In the above example, cardinality (1) matches the <a> element (the root) and the <c> element. This indicates that both the root and the <c> element should be treated as singular. Attributes are always singular.
Cardinality (2) matches the the <a> element, followed by the <d> element which should be treated as a list, followed by any number of attributes, all of which should be treated as non-list.
Finally, cardinality (3) matches the root <a>, followed by any other xml elements, all of which should be treated as singular. In this circumstance "*/+" fixes the cardinality of exactly the same set of attributes as "+" would have.

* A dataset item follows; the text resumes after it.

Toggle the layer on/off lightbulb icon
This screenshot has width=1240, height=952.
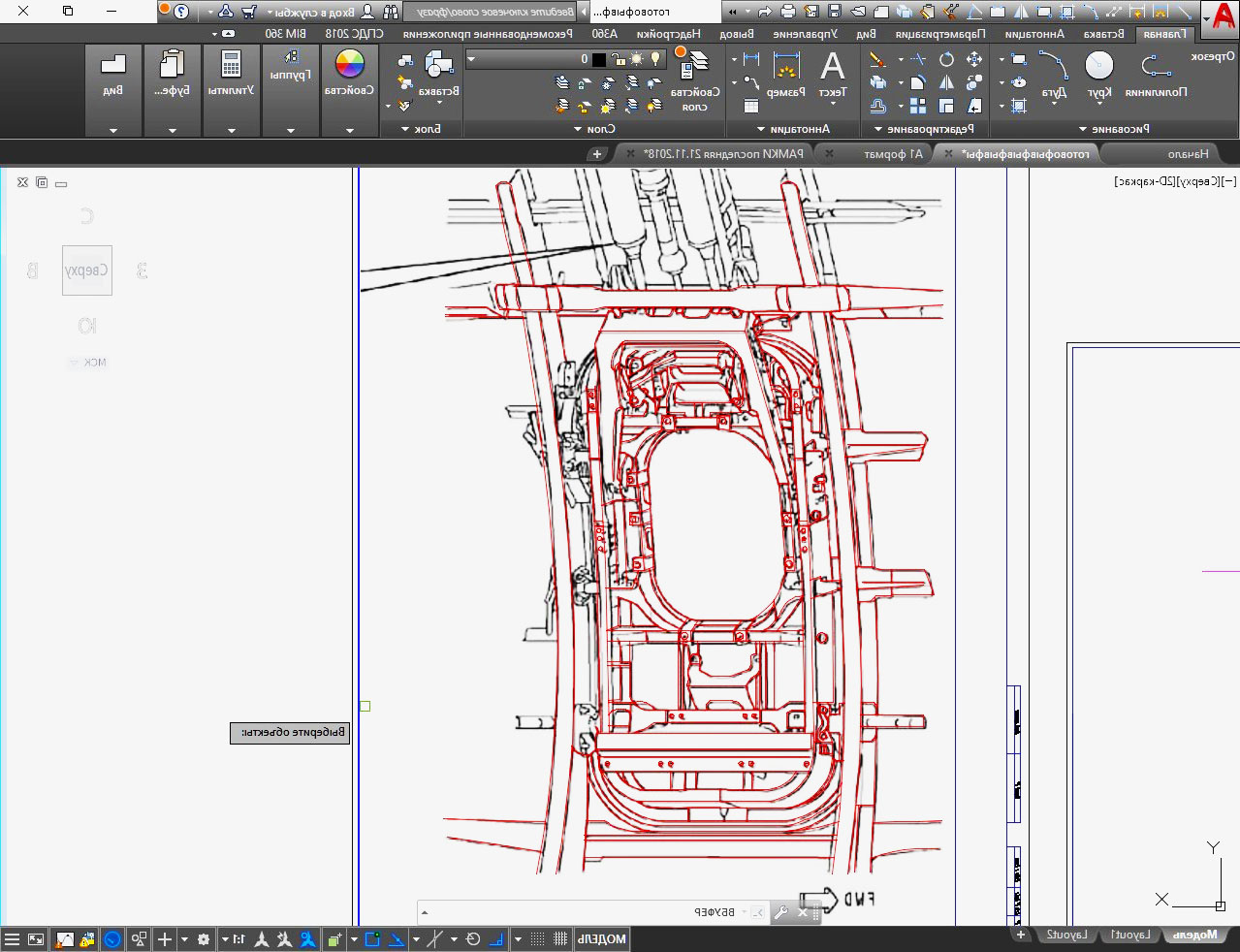655,59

These rules are applied in order to determine matches:
- Literal matches are preferred to wildcard matches. For example, a/+ is preferred to */+
- Literal matches occurring early in a cardinality expression are preferred to literal matches occurring late. For example, a/*/* is preferred to */b/*.
- Non-list elements are preferred to list elements. So /*/foo/ is preferred to /*/foo{}/.

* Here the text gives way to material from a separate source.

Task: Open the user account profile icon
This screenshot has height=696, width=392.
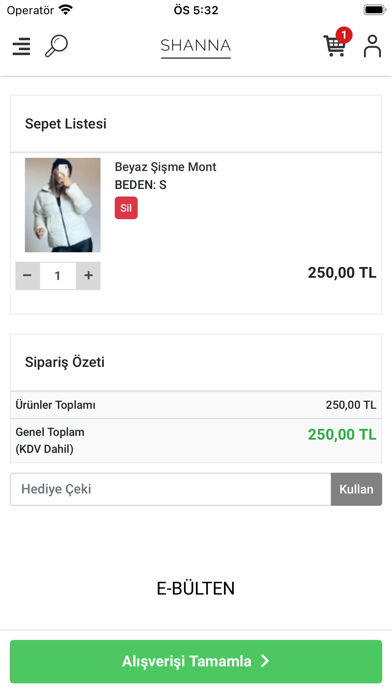Action: [x=372, y=46]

List elements are preferred to optional list elements. So /*/foo{} is preferred to /*/foo{?}.
This doesn't provide a total ordering on the cardinality expressions, since e.g. a/b/c should sort exactly the same way as d/e/f, but since these will not match the same elements, the order doesn't matter. The basic elements of a cardinality expression are: literal matches, consisting of characters matching the name of an xml-element; wildcard matches: "*{}", "*" matching exactly one element, and treating it as a list, or non-list (respectively); and an optional suffix: +, +{} or +{?} to indicate that any further matches should be treated as non-list, list or optional list (respectively).
In case there are no matches found, the default behavior is to assume that the cardinality is specified as "+{}". In order to match, an attribute path (e.g. <a><b><c/></b></a> is matched by a.b.c) must be exactly as long as the cardinality expression. The only exception is that the suffixes "+", "+{}" and “+{?}” extend the cardinality expression as long as is necessary to match a string.

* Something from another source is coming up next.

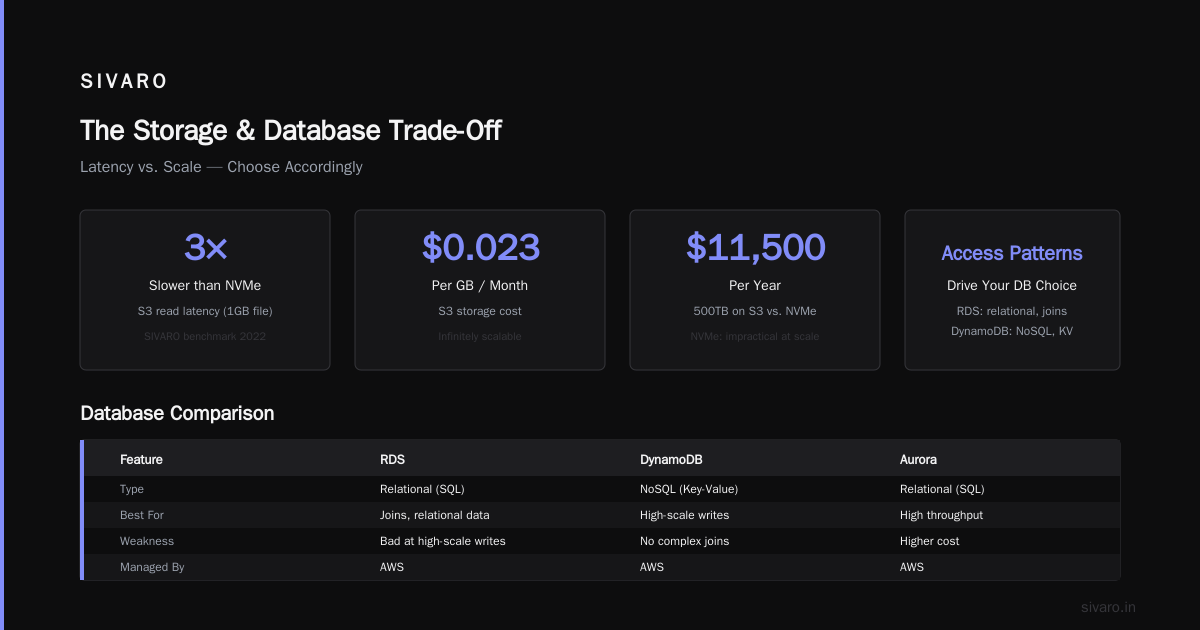1200x630 pixels.
Task: Click the DynamoDB column header
Action: point(670,459)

In addition to specifying element names, forward-slash separated elements can also include a namespace prefix and a colon. If a namespace prefix is specified, then the colon must also be specified. In all cases, an element name must also be specified (possibly as a wildcard). If no namespace prefix is given, the effect is the same as specifying a wildcard for the prefix. It is possible to specify a "blank" prefix, by having nothing before the colon. In this case, it will only match if the actual element's prefix is the empty string.
In other words:
- a/b/*/+ is the same as *:a/*:b/*:c/+
- a/:b/c will match a <b> element but not a <test:b> element (where <a> and <c> match)
The '+', '+{}' and ‘+{?}’ suffixes do not currently take a namespace specifier.
If one wants to include the prefix in the name of the attribute (in order to treat elements from different namespaces as different attributes on their FME feature), one must set the attribute "use-namespace-prefix" on the structure element to "yes".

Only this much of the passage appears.